# [Data provided]
___

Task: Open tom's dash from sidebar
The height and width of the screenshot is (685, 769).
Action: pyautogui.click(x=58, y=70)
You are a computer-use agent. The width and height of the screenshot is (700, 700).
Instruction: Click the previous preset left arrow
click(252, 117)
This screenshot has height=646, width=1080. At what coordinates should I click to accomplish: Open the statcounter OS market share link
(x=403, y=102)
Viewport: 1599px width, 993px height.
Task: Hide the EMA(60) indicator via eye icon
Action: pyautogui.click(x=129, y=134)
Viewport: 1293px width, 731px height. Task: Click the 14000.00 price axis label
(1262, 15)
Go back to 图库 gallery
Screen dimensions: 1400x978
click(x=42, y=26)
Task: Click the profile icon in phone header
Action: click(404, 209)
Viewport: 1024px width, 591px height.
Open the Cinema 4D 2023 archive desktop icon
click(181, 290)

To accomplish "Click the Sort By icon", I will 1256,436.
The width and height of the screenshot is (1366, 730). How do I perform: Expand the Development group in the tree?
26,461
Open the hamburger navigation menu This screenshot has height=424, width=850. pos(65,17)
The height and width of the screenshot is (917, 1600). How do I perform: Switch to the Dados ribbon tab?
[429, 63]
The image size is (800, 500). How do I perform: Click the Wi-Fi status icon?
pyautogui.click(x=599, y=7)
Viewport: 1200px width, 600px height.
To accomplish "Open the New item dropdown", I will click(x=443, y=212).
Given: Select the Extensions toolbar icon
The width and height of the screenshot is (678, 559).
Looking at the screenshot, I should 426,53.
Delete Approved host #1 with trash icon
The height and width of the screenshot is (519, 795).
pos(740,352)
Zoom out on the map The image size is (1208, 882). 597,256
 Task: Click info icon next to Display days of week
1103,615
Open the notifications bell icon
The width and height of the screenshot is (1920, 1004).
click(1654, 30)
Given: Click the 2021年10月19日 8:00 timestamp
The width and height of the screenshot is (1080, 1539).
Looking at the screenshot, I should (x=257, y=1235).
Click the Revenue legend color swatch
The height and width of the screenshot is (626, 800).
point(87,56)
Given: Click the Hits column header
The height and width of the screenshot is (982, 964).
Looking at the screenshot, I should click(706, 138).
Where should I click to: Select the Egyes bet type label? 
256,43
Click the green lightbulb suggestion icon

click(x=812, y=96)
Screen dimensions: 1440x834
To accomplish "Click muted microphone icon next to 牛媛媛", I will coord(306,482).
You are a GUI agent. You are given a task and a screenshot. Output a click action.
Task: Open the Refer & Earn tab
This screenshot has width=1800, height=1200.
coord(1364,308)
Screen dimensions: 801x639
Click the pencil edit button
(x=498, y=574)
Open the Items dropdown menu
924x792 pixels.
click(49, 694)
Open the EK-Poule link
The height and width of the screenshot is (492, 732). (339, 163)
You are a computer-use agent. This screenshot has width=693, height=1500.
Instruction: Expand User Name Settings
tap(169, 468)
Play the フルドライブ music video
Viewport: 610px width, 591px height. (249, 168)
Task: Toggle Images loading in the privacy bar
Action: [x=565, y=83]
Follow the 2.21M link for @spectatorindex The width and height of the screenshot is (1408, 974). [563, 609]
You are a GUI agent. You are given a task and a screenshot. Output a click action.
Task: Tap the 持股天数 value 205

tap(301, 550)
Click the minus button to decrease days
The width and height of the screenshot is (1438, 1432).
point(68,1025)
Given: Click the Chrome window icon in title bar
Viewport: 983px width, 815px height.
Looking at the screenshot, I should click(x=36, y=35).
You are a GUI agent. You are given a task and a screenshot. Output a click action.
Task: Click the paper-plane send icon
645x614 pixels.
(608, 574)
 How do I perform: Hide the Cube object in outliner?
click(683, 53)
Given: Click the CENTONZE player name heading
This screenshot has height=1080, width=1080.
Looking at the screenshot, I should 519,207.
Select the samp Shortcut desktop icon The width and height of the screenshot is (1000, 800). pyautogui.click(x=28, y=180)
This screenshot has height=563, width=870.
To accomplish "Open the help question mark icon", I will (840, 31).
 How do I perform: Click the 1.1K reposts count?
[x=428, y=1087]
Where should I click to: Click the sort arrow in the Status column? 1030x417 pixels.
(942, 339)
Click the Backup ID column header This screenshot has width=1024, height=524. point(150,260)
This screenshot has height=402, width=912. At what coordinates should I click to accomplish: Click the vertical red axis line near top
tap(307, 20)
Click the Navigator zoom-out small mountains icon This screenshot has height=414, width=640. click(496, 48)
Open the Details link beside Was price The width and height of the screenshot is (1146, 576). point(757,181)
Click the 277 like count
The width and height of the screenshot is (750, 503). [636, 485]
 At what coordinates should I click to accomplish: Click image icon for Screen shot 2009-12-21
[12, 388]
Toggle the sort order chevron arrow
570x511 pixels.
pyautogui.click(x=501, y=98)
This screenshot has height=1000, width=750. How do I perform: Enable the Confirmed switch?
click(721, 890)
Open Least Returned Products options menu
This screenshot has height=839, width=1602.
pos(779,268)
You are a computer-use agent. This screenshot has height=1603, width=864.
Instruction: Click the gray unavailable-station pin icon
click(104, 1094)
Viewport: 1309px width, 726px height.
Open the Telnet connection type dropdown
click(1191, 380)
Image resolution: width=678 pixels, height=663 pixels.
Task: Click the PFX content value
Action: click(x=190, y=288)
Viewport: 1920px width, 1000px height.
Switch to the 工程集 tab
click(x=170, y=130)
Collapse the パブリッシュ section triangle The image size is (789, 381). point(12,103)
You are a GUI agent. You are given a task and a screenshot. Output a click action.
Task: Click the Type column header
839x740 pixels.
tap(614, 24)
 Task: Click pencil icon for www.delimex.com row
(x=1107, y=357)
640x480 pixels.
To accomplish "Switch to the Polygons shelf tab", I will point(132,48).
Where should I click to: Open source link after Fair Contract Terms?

___

# [Work instruction]
Could you return exactly the lines above from the line with "This screenshot has height=1000, width=750." to the line with "640x480 pixels.", both included, and nothing else?

# [Solution]
This screenshot has height=1000, width=750. How do I perform: Enable the Confirmed switch?
click(721, 890)
Open Least Returned Products options menu
This screenshot has height=839, width=1602.
pos(779,268)
You are a computer-use agent. This screenshot has height=1603, width=864.
Instruction: Click the gray unavailable-station pin icon
click(104, 1094)
Viewport: 1309px width, 726px height.
Open the Telnet connection type dropdown
click(1191, 380)
Image resolution: width=678 pixels, height=663 pixels.
Task: Click the PFX content value
Action: click(x=190, y=288)
Viewport: 1920px width, 1000px height.
Switch to the 工程集 tab
click(x=170, y=130)
Collapse the パブリッシュ section triangle The image size is (789, 381). point(12,103)
You are a GUI agent. You are given a task and a screenshot. Output a click action.
Task: Click the Type column header
839x740 pixels.
tap(614, 24)
 Task: Click pencil icon for www.delimex.com row
(x=1107, y=357)
640x480 pixels.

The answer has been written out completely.